The increasing variability of climate is a challenge for small-scale farmers in Chingale, Malawi. Changing weather patterns mean that farmers are unable to fully prepare their cropping calendars for optimal harvests, and irregular rainfall is causing unpredictable crop yields. With small land sizes of less than 0.2 hectares, small-scale farmers need to make full use of their available land in order to have enough food for their families and surplus for sale. To adapt to these challenges, farmers are integrating fish farming and crop irrigation to their farming practices, which are providing extra food and income.
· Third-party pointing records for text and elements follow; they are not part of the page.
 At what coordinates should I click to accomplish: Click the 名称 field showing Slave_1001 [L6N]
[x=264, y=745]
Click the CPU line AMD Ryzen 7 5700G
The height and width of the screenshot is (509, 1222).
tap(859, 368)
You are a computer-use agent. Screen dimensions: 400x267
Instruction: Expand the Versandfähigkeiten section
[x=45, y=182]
However, the growth of irrigation-fish farming has increased the demand for water, and subsequently created conflicts over access to water sources. In Chingale, there are conflicts over water that are exacerbated by current low water levels. Farmers in Chingale have begun to divert water from streams and rivers for irrigating crops and ponds for fish farming.
In order to make informed decisions about water management and allocation, WorldFish, the International Water Management Institute (IMWI), and the University of Osnabruck, in collaboration with national partners in Malawi, Zambia and Mozambique, have conducted a collaborative research project called, “Enhancing adaptive capacity to climate change impacts through well managed water use for aquaculture integrated with small scale irrigation in the Chinyanja Triangle in Africa”.
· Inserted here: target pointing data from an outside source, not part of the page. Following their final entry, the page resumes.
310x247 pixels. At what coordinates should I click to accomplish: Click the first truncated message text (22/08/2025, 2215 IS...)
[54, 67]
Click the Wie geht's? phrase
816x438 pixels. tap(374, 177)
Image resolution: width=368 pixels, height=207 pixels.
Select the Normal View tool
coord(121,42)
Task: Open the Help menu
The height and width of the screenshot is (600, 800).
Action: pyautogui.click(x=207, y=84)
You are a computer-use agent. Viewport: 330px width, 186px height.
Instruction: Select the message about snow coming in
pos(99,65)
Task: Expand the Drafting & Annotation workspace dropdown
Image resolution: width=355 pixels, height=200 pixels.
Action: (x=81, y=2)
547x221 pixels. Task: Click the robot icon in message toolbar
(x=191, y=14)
Funded by Bundesministeriumfür Wirtschaftliche Zusammerbarbeit und Entwicklung (BMZ) administered by the GIZ, the project aimed to examine the benefits of integrating fish farming and small-scale irrigation by identifying improved water allocation and management strategies in the face of climate change. The water resources in target catchments were assessed under current and future climate scenarios and the water demands for different crop and fish production scenarios were modelled.
When the results were presented to farmers in Chingale, they felt that they have a role to play in ensuring that the effects of climate change are mitigated.
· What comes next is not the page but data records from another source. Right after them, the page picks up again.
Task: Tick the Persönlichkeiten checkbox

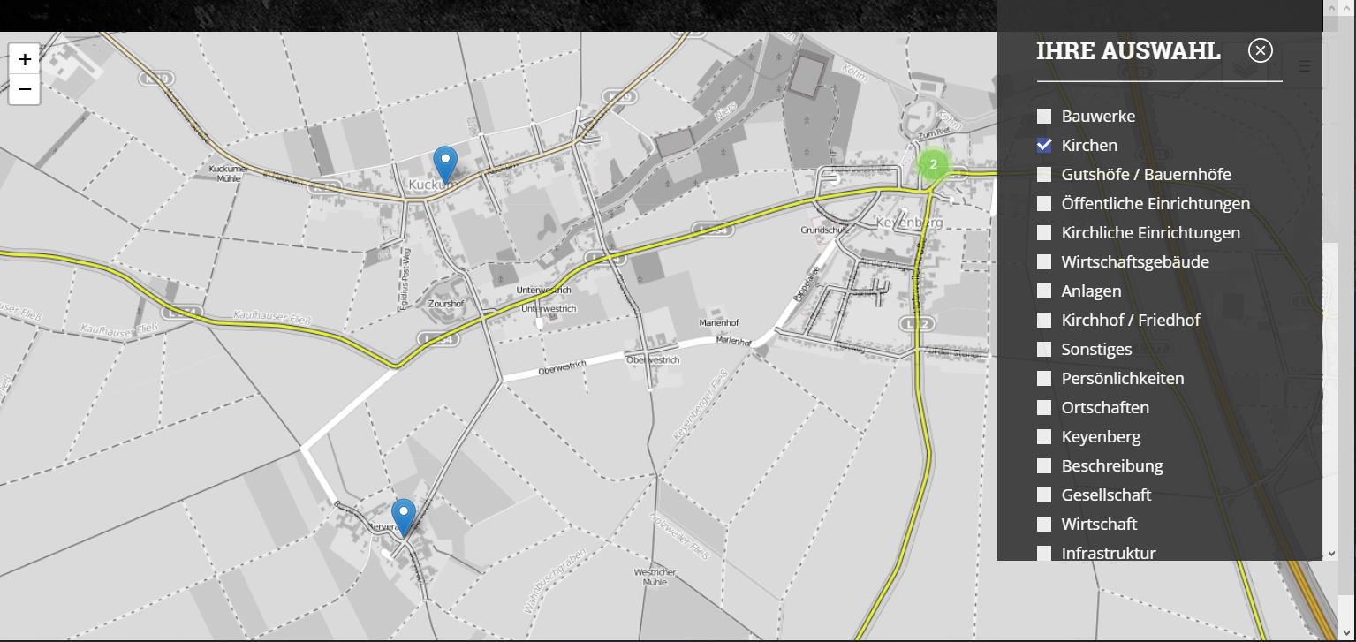Action: tap(1044, 378)
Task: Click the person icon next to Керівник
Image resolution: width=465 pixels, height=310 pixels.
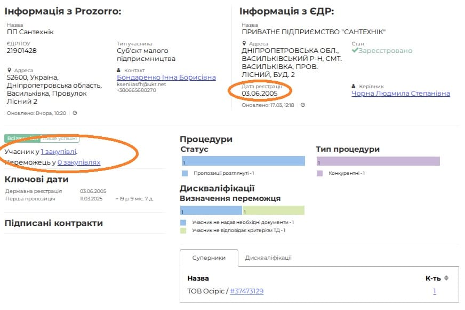Action: coord(354,86)
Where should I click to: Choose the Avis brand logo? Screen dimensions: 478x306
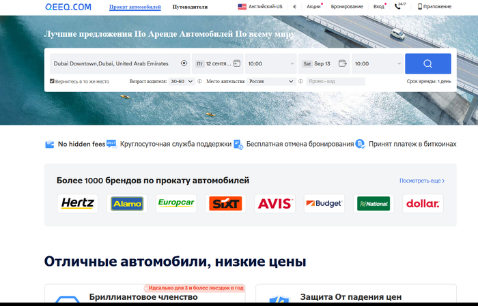[x=275, y=203]
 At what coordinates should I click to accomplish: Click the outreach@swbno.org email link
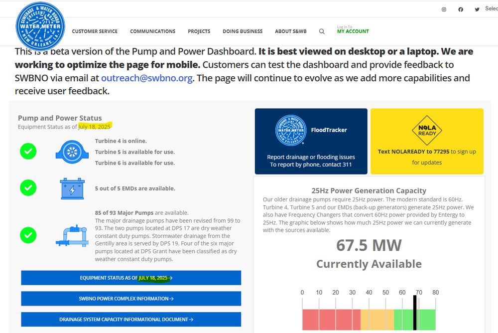pos(147,78)
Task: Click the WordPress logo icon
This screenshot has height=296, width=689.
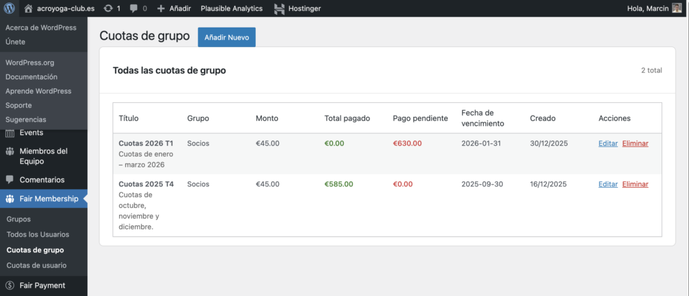Action: point(9,9)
A local model for water allocation
Realising the need to share the limited water resources, local leaders have taken a leading role in sharing water equitably. Villages that have the water, but don’t have enough land for irrigation, share with those that don’t have water but have the land. In this regard, the farmers allocate each other a piece of land so that every farmer with an interest in fish farming or irrigation can benefit.
However, as the number of farmers in this arrangement grows, the demand is exceeding the supply of water. The farmers that own ponds are leaving their ponds undrained for longer periods as a source of water for irrigation. This resulted in stunted fish growth as fish compete for space and food, over-breed and cross-breed. When the water levels in the ponds become too low for fish growth, farmers harvest the fish and plant crops inside the ponds to utilise the residual moisture.
To cope with unpredictable rainfall, farmers have started increasing their water storage area by constructing deeper ponds with an average depth of 2 meters. The ponds support fish growth, and help in the harvesting and storing of rainwater. They also help to reduce pressure on other water sources, like streams and rivers.
Adjusting farming practices and water management
The farmers feel that they need to adopt farming practices that help to conserve moisture in the face of climate change. Farmers are also adopting other conservation agriculture techniques like making ridges in the ground to reduce the speed of runoff. Those farmers with irrigation are planting their crops earlier to utilize the residual moisture. This practice reduces the water, needed to irrigate crops from channels and streams.
Natural resources management
Chingale has many streams and rivers originating from the Zomba and Malosa Mountains. However, most of these rivers are now seasonal as the trees that covered them were cut down for charcoal, fuel wood and timber. Without trees to create shade, the water evaporates quickly from the stream, and siltation and erosion become major problems. The farmers now know that if their aquaculture and irrigation activities are to be sustained, they need to reclaim these rivers by planting the right tree species to help conserve water. They have also come to realize that growing crops close to the rivers is a practice that is promoting siltation of the rivers.
Through sharing research and best practices, the project has equipped the farmers of Chingale with the knowledge they need to take a leading role in protecting and managing the water resources they depend on.